Summer is in full swing, and many of us are enjoying one of life’s favorite past times — eating barbecued foods. Who can’t resist ears of corn, or a burger or hot dog? I certainly can’t, and have no intention of stopping — but I am now more careful about what and where I eat barbecue , as well as how I prepare it. Why? That’s because I was too darn curious; while I was watching the smoke rise from the grill at my favorite Japanese teppanyaki restaurant, I googled “barbecue + cancer” on my iPhone and found quite a lot of research discussing this issue. Unfortunately, it’s true: barbecuing many animal proteins, as well as from any smoke, definitely can create unhealthy chemicals, the most dangerous of which are called heterocyclic amines, which are officially listed by the FDA since 2005 as cancer-causing agents. So I’ve decided to ruin all of your late summers and tell you the scary details. OK, it’s not that bad — but there are some basic facts which can help you decrease your risk, as well as increase your nutrition.
One trusted source is from the Harvard Health Letter, which in 2007 wrote this nice summary about barbecue’s risks:
When meat is cooked at high temperatures, amino acids react with creatine to form heterocyclic amines, which are thought to cause cancer. That’s why cooking meat by grilling, frying, or broiling is the problem. Grilling is double trouble because it also exposes meat to cancer-causing chemicals contained in the smoke that rises from burning coals and any drips of fat that cause flare-ups. How long the meat is cooked is also a factor in heterocyclic amine formation; longer cooking time means more heterocyclic amines. Depending on the temperature at which it’s cooked, meat roasted or baked in the oven may contain some heterocyclic amines, but it’s likely to be considerably less than in grilled, fried, or broiled meat.
Marinating meat is often suggested as one way to cut down on the formation of heterocyclic amines, but the evidence that marinating helps is mixed. The Harvard Health Letter suggests some other tips that may make grilled meat safer to eat:
- Cook smaller pieces: They cook more quickly and at lower temperatures.
- Choose leaner meat: Less fat should reduce flames and therefore smoke.
- Precook in the microwave: Doing so for two minutes may decrease heterocyclic amines by 90%, according to some research.
- Flip frequently: That way, neither side has time to absorb or lose too much heat.
Another good source, the USDA’s Food Safety and Inspection Service, has this to say:
Does Grilling Pose a Cancer Risk?
Some studies suggest there may be a cancer risk related to eating food cooked by high-heat cooking techniques as grilling, frying, and broiling. Based on present research findings, eating moderate amounts of grilled meats like fish, meat, and poultry cooked — without charring — to a safe temperature does not pose a problem.
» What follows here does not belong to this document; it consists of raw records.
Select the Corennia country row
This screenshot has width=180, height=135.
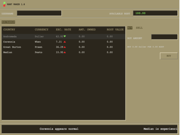(x=63, y=42)
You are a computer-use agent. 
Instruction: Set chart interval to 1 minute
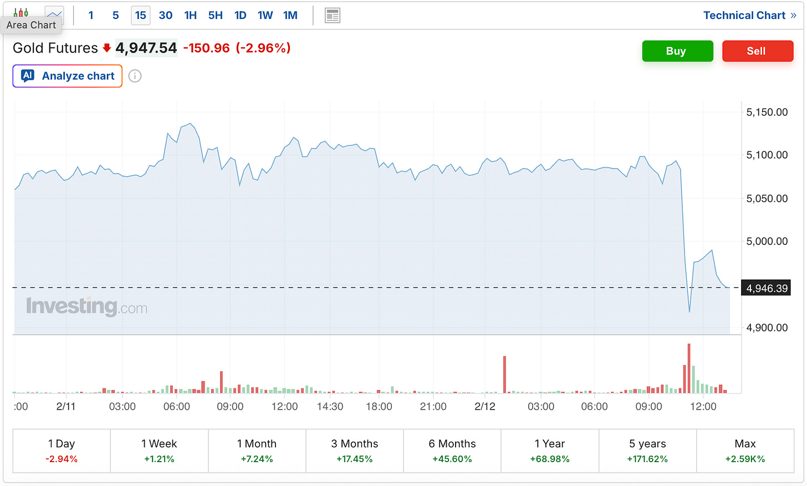point(91,16)
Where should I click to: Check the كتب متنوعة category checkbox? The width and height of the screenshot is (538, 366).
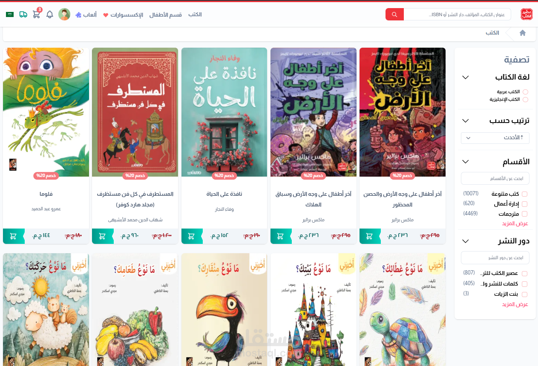(x=525, y=194)
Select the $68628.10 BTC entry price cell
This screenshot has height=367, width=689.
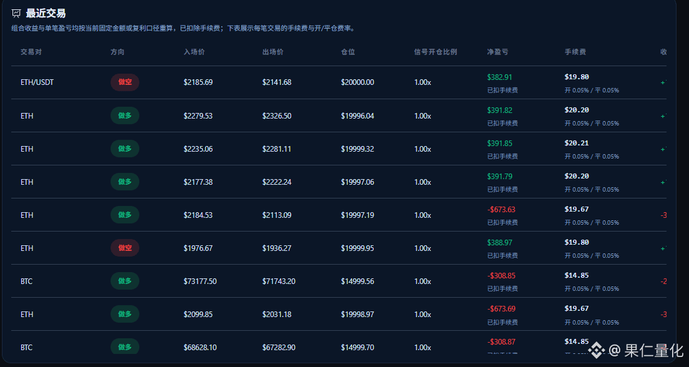[x=200, y=348]
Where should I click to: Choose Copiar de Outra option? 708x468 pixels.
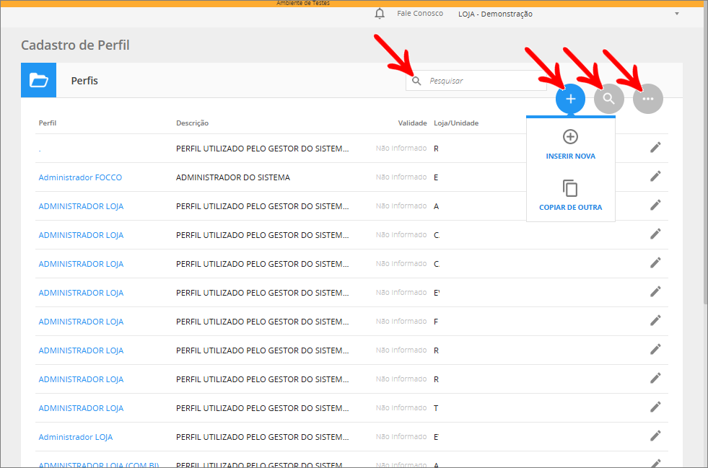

To prevent charring, remove visible fat that can cause a flare-up. Precook meat in the microwave immediately before placing it on the grill to release some of the juices that can drop on coals. Cook food in the center of the grill and move coals to the side to prevent fat and juices from dripping on them. Cut charred portions off the meat.
Yet more fascinating data, backed up by studies, came from the Cancer Project website’s page on barbecue risks. Among their findings:
Cancer Project nutritionists determined that many commonly grilled foods contain alarmingly high levels of HCAs. This table lists the five foods containing the highest levels.
The Five Worst Foods to Grill
Food HCAs ng/100g* Chicken breast, skinless, boneless, grilled, well done 14,300 ng/100g2 Steak, grilled, well done 810 ng/100g3 Pork, barbecued 470 ng/100g4 Salmon, grilled with skin 166 ng/100g5 Hamburger, grilled, well done 130 ng/100g3 *100g portion equals about 3.5 ounces grilled
Safer Alternatives for Grilling
Other foods produce undetectable levels or negligible concentrations of HCAs when they are grilled. These include soy-based veggie burgers, veggie brochettes, and portabello mushroom “steaks.” These healthy vegetarian alternatives are also low in fat and cholesterol.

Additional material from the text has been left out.